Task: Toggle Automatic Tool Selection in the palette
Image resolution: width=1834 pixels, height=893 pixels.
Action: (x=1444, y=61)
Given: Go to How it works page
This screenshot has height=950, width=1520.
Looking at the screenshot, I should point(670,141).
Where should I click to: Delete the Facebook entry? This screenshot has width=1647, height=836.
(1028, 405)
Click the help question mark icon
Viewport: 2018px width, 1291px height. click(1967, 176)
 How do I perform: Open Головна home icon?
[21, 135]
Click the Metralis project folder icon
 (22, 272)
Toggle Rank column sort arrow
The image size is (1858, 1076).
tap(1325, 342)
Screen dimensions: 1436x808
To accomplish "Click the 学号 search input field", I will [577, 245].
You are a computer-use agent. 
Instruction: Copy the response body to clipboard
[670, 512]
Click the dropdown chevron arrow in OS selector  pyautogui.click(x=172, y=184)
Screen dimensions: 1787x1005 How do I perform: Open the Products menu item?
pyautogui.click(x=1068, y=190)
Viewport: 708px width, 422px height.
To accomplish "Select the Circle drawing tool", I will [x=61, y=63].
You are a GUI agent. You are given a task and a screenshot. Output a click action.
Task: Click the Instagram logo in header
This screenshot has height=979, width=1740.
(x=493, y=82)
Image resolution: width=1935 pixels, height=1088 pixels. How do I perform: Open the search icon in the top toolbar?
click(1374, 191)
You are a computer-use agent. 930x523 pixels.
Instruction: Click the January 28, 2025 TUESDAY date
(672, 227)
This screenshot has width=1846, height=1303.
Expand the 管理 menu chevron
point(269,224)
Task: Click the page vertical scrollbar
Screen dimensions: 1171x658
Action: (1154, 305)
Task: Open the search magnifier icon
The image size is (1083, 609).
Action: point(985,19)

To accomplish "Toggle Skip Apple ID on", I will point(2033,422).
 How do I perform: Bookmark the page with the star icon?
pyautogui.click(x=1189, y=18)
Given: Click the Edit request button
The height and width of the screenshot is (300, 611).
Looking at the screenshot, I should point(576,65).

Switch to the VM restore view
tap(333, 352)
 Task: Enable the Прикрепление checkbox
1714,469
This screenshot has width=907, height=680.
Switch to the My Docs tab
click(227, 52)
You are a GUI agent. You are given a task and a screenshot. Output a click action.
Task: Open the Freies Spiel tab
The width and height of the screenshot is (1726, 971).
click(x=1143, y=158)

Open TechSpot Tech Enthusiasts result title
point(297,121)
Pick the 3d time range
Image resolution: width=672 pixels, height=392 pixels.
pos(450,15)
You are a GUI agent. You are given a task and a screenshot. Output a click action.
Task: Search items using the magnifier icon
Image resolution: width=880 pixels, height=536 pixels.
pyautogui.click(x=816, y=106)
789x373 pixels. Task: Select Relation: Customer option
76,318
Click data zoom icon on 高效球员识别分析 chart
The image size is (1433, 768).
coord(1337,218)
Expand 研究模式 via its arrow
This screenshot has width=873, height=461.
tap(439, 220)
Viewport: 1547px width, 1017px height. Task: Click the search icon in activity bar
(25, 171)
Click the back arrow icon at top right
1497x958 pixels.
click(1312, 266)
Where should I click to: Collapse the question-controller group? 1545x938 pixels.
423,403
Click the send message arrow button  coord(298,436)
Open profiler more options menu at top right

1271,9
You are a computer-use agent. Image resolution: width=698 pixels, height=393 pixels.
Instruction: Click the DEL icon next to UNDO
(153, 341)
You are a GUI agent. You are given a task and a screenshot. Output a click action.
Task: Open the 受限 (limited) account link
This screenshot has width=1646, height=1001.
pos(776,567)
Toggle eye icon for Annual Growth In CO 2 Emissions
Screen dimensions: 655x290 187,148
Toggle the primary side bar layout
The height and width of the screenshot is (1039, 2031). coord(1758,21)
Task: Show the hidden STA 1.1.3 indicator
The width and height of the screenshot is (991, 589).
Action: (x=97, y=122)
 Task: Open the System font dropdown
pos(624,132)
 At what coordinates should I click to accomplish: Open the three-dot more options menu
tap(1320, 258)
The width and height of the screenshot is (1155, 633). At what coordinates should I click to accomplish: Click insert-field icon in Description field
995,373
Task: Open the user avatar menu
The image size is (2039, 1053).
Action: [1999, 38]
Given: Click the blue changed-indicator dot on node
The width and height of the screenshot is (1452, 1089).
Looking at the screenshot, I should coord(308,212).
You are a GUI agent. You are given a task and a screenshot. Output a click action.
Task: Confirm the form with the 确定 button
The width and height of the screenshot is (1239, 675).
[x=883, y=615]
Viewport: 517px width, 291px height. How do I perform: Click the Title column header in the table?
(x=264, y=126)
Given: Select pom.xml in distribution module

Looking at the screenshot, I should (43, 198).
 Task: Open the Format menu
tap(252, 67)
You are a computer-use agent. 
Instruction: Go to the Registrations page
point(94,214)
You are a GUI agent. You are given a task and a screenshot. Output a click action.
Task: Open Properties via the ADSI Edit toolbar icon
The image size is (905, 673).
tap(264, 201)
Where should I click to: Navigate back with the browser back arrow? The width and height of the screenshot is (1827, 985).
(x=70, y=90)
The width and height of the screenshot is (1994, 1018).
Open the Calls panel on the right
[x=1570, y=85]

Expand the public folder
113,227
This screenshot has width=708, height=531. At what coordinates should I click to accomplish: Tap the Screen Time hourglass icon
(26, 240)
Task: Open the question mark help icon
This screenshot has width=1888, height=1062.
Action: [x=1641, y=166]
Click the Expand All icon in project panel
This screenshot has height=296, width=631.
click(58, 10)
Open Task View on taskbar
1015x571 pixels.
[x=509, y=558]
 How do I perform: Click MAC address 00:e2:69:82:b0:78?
****************
▶ **Task item**:
Please return the whole listing, line for line, exactly.

▶ **Completed exercise**:
Task: Toggle Automatic Tool Selection in the palette
Image resolution: width=1834 pixels, height=893 pixels.
Action: (x=1444, y=61)
Given: Go to How it works page
This screenshot has height=950, width=1520.
Looking at the screenshot, I should point(670,141).
Where should I click to: Delete the Facebook entry? This screenshot has width=1647, height=836.
(1028, 405)
Click the help question mark icon
Viewport: 2018px width, 1291px height. click(1967, 176)
 How do I perform: Open Головна home icon?
[21, 135]
Click the Metralis project folder icon
 (22, 272)
Toggle Rank column sort arrow
The image size is (1858, 1076).
tap(1325, 342)
Screen dimensions: 1436x808
To accomplish "Click the 学号 search input field", I will [577, 245].
You are a computer-use agent. 
Instruction: Copy the response body to clipboard
[670, 512]
Click the dropdown chevron arrow in OS selector  pyautogui.click(x=172, y=184)
Screen dimensions: 1787x1005 How do I perform: Open the Products menu item?
pyautogui.click(x=1068, y=190)
Viewport: 708px width, 422px height.
To accomplish "Select the Circle drawing tool", I will [x=61, y=63].
You are a GUI agent. You are given a task and a screenshot. Output a click action.
Task: Click the Instagram logo in header
This screenshot has height=979, width=1740.
(x=493, y=82)
Image resolution: width=1935 pixels, height=1088 pixels. How do I perform: Open the search icon in the top toolbar?
click(1374, 191)
You are a computer-use agent. 930x523 pixels.
Instruction: Click the January 28, 2025 TUESDAY date
(672, 227)
This screenshot has width=1846, height=1303.
Expand the 管理 menu chevron
point(269,224)
Task: Click the page vertical scrollbar
Screen dimensions: 1171x658
Action: (1154, 305)
Task: Open the search magnifier icon
The image size is (1083, 609).
Action: point(985,19)

To accomplish "Toggle Skip Apple ID on", I will point(2033,422).
 How do I perform: Bookmark the page with the star icon?
pyautogui.click(x=1189, y=18)
Given: Click the Edit request button
The height and width of the screenshot is (300, 611).
Looking at the screenshot, I should point(576,65).

Switch to the VM restore view
tap(333, 352)
 Task: Enable the Прикрепление checkbox
1714,469
This screenshot has width=907, height=680.
Switch to the My Docs tab
click(227, 52)
You are a GUI agent. You are given a task and a screenshot. Output a click action.
Task: Open the Freies Spiel tab
The width and height of the screenshot is (1726, 971).
click(x=1143, y=158)

Open TechSpot Tech Enthusiasts result title
point(297,121)
Pick the 3d time range
Image resolution: width=672 pixels, height=392 pixels.
pos(450,15)
You are a GUI agent. You are given a task and a screenshot. Output a click action.
Task: Search items using the magnifier icon
Image resolution: width=880 pixels, height=536 pixels.
pyautogui.click(x=816, y=106)
789x373 pixels. Task: Select Relation: Customer option
76,318
Click data zoom icon on 高效球员识别分析 chart
The image size is (1433, 768).
coord(1337,218)
Expand 研究模式 via its arrow
This screenshot has width=873, height=461.
tap(439, 220)
Viewport: 1547px width, 1017px height. Task: Click the search icon in activity bar
(25, 171)
Click the back arrow icon at top right
1497x958 pixels.
click(1312, 266)
Where should I click to: Collapse the question-controller group? 1545x938 pixels.
423,403
Click the send message arrow button  coord(298,436)
Open profiler more options menu at top right

1271,9
You are a computer-use agent. Image resolution: width=698 pixels, height=393 pixels.
Instruction: Click the DEL icon next to UNDO
(153, 341)
You are a GUI agent. You are given a task and a screenshot. Output a click action.
Task: Open the 受限 (limited) account link
This screenshot has width=1646, height=1001.
pos(776,567)
Toggle eye icon for Annual Growth In CO 2 Emissions
Screen dimensions: 655x290 187,148
Toggle the primary side bar layout
The height and width of the screenshot is (1039, 2031). coord(1758,21)
Task: Show the hidden STA 1.1.3 indicator
The width and height of the screenshot is (991, 589).
Action: (x=97, y=122)
 Task: Open the System font dropdown
pos(624,132)
 At what coordinates should I click to accomplish: Open the three-dot more options menu
tap(1320, 258)
The width and height of the screenshot is (1155, 633). At what coordinates should I click to accomplish: Click insert-field icon in Description field
995,373
Task: Open the user avatar menu
The image size is (2039, 1053).
Action: [1999, 38]
Given: Click the blue changed-indicator dot on node
The width and height of the screenshot is (1452, 1089).
Looking at the screenshot, I should coord(308,212).
You are a GUI agent. You are given a task and a screenshot. Output a click action.
Task: Confirm the form with the 确定 button
The width and height of the screenshot is (1239, 675).
[x=883, y=615]
Viewport: 517px width, 291px height. How do I perform: Click the Title column header in the table?
(x=264, y=126)
Given: Select pom.xml in distribution module

Looking at the screenshot, I should (43, 198).
 Task: Open the Format menu
tap(252, 67)
You are a computer-use agent. 
Instruction: Go to the Registrations page
point(94,214)
You are a GUI agent. You are given a task and a screenshot. Output a click action.
Task: Open Properties via the ADSI Edit toolbar icon
The image size is (905, 673).
tap(264, 201)
Where should I click to: Navigate back with the browser back arrow? The width and height of the screenshot is (1827, 985).
(x=70, y=90)
The width and height of the screenshot is (1994, 1018).
Open the Calls panel on the right
[x=1570, y=85]

Expand the public folder
113,227
This screenshot has width=708, height=531. At what coordinates should I click to accomplish: Tap the Screen Time hourglass icon
(26, 240)
Task: Open the question mark help icon
This screenshot has width=1888, height=1062.
Action: [x=1641, y=166]
Click the Expand All icon in project panel
This screenshot has height=296, width=631.
click(58, 10)
Open Task View on taskbar
1015x571 pixels.
[x=509, y=558]
 How do I perform: Click MAC address 00:e2:69:82:b0:78?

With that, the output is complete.